═════ Bronrecords

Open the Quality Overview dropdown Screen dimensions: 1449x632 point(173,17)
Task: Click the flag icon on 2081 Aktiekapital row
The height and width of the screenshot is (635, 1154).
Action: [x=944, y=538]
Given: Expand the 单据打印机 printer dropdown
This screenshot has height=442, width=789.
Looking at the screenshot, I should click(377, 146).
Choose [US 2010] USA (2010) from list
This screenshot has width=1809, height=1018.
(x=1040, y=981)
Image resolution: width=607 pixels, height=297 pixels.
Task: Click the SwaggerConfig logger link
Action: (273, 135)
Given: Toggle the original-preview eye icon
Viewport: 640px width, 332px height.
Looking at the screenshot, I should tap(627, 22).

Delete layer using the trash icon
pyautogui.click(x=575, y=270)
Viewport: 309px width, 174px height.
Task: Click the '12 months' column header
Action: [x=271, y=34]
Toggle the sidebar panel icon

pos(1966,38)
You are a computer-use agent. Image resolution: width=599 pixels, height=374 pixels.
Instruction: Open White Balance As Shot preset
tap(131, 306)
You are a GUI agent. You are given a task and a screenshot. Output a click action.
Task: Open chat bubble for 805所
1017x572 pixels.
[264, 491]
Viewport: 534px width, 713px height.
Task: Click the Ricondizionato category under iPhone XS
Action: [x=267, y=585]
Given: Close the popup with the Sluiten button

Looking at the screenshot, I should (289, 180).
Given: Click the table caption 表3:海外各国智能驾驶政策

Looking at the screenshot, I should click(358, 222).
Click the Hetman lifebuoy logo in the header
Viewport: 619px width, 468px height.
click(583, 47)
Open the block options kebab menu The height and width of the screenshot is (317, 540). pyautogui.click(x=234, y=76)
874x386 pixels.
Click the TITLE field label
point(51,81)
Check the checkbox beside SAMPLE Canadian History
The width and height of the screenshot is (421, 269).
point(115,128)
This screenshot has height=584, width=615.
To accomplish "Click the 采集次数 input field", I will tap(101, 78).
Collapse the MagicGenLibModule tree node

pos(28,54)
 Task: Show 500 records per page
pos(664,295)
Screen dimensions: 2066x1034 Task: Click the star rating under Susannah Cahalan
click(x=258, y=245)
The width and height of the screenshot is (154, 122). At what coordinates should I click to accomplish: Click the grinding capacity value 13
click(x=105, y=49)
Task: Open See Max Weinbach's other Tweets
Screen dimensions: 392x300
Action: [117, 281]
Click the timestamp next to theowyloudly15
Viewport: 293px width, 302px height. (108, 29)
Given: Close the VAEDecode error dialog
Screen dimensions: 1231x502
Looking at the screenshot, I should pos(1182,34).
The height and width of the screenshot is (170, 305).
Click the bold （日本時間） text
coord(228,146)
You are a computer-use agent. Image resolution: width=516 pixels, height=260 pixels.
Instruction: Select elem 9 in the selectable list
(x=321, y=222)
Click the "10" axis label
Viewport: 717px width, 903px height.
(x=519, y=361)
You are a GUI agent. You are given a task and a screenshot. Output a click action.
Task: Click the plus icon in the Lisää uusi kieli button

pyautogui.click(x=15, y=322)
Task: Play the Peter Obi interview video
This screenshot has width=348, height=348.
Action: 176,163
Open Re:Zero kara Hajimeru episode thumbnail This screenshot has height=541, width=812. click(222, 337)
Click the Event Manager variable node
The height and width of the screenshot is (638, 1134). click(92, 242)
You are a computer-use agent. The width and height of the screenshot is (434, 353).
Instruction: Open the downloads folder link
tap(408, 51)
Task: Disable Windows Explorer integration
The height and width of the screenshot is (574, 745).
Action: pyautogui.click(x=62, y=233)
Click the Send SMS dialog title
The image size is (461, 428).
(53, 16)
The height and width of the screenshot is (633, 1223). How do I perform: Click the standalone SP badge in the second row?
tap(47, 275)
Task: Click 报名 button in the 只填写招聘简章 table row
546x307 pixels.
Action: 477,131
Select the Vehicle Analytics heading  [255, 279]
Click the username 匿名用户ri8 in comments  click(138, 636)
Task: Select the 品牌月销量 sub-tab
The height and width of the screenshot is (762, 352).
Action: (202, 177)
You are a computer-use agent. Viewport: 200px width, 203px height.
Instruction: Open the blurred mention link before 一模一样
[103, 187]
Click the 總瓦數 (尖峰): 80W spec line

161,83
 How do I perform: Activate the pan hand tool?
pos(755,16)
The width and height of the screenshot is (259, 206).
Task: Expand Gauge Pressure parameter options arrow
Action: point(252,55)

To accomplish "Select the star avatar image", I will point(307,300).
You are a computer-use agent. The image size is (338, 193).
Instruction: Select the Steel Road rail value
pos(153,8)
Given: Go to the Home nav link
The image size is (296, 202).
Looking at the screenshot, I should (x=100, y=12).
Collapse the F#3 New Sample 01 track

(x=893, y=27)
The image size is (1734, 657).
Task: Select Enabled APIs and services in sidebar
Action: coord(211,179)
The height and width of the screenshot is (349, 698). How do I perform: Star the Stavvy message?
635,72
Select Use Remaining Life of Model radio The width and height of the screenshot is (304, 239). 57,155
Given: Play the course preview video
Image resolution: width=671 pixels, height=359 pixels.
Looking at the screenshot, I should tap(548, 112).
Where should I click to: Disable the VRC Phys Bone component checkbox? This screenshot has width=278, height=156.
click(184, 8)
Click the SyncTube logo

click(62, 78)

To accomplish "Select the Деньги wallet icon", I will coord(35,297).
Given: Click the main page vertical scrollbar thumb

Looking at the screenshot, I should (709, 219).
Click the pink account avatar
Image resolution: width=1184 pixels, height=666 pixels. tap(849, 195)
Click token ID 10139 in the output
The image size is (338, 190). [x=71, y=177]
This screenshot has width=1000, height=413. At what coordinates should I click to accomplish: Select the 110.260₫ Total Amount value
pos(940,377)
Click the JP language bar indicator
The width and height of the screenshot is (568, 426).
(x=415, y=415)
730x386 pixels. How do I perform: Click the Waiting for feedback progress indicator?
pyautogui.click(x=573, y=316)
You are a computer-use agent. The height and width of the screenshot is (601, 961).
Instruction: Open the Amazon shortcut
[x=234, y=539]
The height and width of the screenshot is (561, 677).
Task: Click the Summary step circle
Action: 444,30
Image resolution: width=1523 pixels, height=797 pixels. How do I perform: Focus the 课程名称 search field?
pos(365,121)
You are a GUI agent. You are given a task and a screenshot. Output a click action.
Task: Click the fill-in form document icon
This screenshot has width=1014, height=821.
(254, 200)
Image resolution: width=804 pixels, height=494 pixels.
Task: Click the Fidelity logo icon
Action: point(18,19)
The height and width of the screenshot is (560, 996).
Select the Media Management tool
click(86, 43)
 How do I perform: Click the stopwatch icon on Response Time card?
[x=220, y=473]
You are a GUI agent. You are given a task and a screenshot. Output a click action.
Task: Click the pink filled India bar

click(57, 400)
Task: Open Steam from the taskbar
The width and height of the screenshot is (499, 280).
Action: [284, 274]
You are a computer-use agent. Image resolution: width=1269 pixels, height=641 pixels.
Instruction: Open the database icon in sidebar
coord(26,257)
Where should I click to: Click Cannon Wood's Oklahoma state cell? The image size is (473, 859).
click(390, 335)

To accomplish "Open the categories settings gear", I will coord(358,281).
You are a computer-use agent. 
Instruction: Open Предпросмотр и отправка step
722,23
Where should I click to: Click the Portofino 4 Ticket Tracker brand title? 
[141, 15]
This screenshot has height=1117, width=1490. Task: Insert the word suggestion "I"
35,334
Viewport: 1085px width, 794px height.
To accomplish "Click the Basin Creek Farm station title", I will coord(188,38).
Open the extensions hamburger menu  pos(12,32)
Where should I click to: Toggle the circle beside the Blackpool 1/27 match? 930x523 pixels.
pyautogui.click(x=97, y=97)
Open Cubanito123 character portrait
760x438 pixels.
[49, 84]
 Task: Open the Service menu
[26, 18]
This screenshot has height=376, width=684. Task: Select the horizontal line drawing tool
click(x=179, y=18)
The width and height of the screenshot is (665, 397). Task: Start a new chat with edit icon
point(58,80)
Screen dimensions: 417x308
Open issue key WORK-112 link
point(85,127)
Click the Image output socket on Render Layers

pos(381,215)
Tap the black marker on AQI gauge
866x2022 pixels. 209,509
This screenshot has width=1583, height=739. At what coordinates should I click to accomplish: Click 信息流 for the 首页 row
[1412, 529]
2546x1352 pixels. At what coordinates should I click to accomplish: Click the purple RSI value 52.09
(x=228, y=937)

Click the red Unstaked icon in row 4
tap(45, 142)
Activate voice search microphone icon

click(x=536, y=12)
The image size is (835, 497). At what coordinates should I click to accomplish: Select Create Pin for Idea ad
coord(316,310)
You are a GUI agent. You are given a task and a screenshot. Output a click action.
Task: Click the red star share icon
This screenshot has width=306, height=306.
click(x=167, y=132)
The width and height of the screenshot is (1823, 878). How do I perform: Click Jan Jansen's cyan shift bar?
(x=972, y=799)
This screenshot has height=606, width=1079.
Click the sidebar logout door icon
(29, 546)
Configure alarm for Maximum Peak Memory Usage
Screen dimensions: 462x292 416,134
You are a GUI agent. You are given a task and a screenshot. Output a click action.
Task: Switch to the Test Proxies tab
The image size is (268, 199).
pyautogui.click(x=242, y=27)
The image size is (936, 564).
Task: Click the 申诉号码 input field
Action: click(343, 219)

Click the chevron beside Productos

══════════

Opdracht:
Kun je uit de records hierboven alles vanaf de regel met "Task: Show 500 records per page" tot en met de regel met "Open Re:Zero kara" woordelijk citeren, zonder iets weg te laten of te wijzigen?

Antwoord:
 Task: Show 500 records per page
pos(664,295)
Screen dimensions: 2066x1034 Task: Click the star rating under Susannah Cahalan
click(x=258, y=245)
The width and height of the screenshot is (154, 122). At what coordinates should I click to accomplish: Click the grinding capacity value 13
click(x=105, y=49)
Task: Open See Max Weinbach's other Tweets
Screen dimensions: 392x300
Action: [117, 281]
Click the timestamp next to theowyloudly15
Viewport: 293px width, 302px height. (108, 29)
Given: Close the VAEDecode error dialog
Screen dimensions: 1231x502
Looking at the screenshot, I should pos(1182,34).
The height and width of the screenshot is (170, 305).
Click the bold （日本時間） text
coord(228,146)
You are a computer-use agent. Image resolution: width=516 pixels, height=260 pixels.
Instruction: Select elem 9 in the selectable list
(x=321, y=222)
Click the "10" axis label
Viewport: 717px width, 903px height.
(x=519, y=361)
You are a GUI agent. You are given a task and a screenshot. Output a click action.
Task: Click the plus icon in the Lisää uusi kieli button

pyautogui.click(x=15, y=322)
Task: Play the Peter Obi interview video
This screenshot has width=348, height=348.
Action: 176,163
Open Re:Zero kara Hajimeru episode thumbnail This screenshot has height=541, width=812. click(222, 337)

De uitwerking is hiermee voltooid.